Now the above gif is not provided to provide simple shock value, shocking as it is, but used to argue a corollary in the feeding apparatus that I argue is largely congruent among phorusrhacids, Mesozoic ziphodont theropods, and modern flesh rendering birds like giant petrels. You should note the strong leveraging capability of both the neck and legs working in conjunction. As well as the rapid "chewing motions" of the beak where I have argued the serrated and stiff tongue is shredding the tissue against the choanal papillae. But more importantly you want to note how the petrel works to keep the fight in the vertical realm. As mentioned earlier and as supported by the Degrange et al. study the phorusrhacid skull is weak when confronted with stresses in the lateral realm. Allosaurus and Mesozoic ziphodont theropods likewise had skulls that were ill-equipped to handle substantial stress in this realm. Petrels and vultures too have skulls likely weak in this realm and their feeding behavior supports this notion. They don't shake their head side to side when interacting with prey or a large carcass. Instead all these animals have a vested interest in keeping the field of battle strictly limited to the vertical plane.

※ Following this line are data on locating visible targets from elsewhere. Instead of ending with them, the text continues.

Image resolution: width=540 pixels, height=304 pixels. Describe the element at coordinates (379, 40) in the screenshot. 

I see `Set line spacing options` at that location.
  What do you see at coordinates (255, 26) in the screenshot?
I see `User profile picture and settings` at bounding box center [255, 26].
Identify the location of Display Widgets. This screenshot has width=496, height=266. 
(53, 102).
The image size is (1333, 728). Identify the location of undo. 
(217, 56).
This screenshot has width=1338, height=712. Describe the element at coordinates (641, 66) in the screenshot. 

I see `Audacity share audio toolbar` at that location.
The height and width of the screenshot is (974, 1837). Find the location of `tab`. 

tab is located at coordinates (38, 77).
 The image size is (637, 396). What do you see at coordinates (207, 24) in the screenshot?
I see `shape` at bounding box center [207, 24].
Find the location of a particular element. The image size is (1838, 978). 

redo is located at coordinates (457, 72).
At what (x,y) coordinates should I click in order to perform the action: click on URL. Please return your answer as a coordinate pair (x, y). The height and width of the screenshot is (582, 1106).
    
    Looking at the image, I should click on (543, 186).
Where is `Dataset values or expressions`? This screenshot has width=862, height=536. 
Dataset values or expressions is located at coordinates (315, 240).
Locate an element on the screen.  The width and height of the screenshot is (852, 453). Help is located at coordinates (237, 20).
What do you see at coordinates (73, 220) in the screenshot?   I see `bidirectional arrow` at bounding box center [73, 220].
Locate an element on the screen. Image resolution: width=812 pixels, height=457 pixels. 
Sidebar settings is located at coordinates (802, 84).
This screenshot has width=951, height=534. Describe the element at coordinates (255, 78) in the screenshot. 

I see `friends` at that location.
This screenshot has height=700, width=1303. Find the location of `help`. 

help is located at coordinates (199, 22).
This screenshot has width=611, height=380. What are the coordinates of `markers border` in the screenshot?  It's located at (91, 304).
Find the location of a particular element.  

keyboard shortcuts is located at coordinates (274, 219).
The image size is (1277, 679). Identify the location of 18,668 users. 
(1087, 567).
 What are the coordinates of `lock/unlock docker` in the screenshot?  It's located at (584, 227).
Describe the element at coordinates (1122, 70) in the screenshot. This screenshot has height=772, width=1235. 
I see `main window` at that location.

Gina Carano Ground & Pound CC2.0
To make a rough analogy to sports let us look at the two main contrasting styles of fighting in mixed martial arts. You have fighters that are most comfortable and effective as upright strikers. They would rather play to their strengths and keep the fight off the mat but upright where their ability for rapid and powerful strikes is most useful. And then you have the specialist floor grapplers. They want to take the fight to the floor where they can utilize their superior grappling skills and specialized submission hold technique. And of course there are fighters that blend the two such as in the pic above where Gina Carano blends grappling with striking to devastating effect in a technique known as "ground and pound". The take home message is that it is in the fighters vested interest to dictate the terms of in what realm the fight occurs based on his/hers respective abilities.

So if we look at the topic from this perspective we can test it to see if it holds any merit based on presumed prey base for these birds. If phorusrhacids were analogous to "strikers" and wanted to keep the fight upright and in the vertical plane we should expect their prey base to be on the whole more like "grapplers" with a lower center of gravity and more geared towards taking the fight to the lateral realm. Which when we look at the presumed prey base of phorusrhacids they are, as a whole, not striking me as especially swift/cursorial track & field superstars.

Notoungulates (including toxodonts): although there are some smaller and swifter varieties like Protypotherium that might have been about as quick as rabbits they are overwhelmingly pretty stolid, clunky bruisers when you get down to it. Certainly no indication that they were on their way to matching the cursorial abilities of derived horses or antelopes. *Update, spoke too soon. Thomas Holtz caught my mistake - there were cursorial herbivores in South America. (see comments below)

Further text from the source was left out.